Thursday, October 30, 2014

Franciscus de Mayronis on Metaphysics

Franciscus de Mayronis, Conflatus prol. q. 14 (ed. Venezia 1520, 8vb):


...metaphysica accipitur dupliciter: uno modo ut tractat de ente ut ens est, et tunc isto modo nihil cognoscitur de Deo nisi praecise ea quae sequuntur ens in quantum ens. Alio modo ut considerat de aliis contentis sub ente, et isto modo considerat de Deo. Et quia Deus inter cetera quae continentur sub ente est quid nobilissimum, hinc est quod metaphysica quae considerat de Deo est summa et nobilissima. Unde Augustinus vocat platonicos philosophos theologos.


'Metaphysics' is understood in two ways. In one way as it treats of being qua being, and in that way the only things that are known about God are those which follow upon being qua being. In the other way as it considers other things contained under being, and in that mode it considers God. And because God is the most noble thing among those which are contained under being, hence it is that the metaphysics which treats of God is the highest and noblest. Whence Augustine calls the platonic philosophers theologians.

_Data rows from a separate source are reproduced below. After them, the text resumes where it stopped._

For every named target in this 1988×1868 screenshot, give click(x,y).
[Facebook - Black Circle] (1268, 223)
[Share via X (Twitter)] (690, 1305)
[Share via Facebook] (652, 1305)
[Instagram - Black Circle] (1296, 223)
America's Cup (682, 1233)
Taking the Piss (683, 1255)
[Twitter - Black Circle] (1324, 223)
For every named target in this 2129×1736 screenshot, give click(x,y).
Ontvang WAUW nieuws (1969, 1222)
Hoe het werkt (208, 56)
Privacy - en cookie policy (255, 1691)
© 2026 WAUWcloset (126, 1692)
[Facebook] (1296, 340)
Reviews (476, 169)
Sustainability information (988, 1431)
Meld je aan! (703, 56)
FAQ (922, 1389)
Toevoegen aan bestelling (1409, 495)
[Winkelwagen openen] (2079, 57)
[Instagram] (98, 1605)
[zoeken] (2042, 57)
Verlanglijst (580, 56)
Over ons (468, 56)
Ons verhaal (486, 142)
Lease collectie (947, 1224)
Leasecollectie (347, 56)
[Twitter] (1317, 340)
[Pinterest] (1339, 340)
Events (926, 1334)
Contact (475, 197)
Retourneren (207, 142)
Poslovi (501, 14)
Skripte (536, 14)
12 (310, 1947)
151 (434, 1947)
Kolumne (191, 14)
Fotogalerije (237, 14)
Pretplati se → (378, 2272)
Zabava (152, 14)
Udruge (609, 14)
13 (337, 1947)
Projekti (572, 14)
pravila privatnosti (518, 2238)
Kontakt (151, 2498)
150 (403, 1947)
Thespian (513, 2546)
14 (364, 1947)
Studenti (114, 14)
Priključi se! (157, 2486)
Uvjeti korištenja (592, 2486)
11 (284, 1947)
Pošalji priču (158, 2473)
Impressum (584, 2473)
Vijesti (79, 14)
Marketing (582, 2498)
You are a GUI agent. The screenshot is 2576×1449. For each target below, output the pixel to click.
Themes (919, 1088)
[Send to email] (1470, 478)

A step on the road to the distinction between general and special metaphysics.

2 comments:

Daniel said...

Apologies if I am missing some important nuance here but it always struck me that the old dispute stemming from the Arabian commentators on Aristotle as to whether the proper object of Metaphysics was Being or God, is singularly pointless given the convertibility of the Transcendentals and Platonic/Fourth Way type proofs based on that.

Lee Faber said...

I'm not sure I see the connection here. I would think it would make the problem worse since the fourth way posits a measure of a genus and God isn't in a genus so you have an explanatory gap between the transcendentals and god.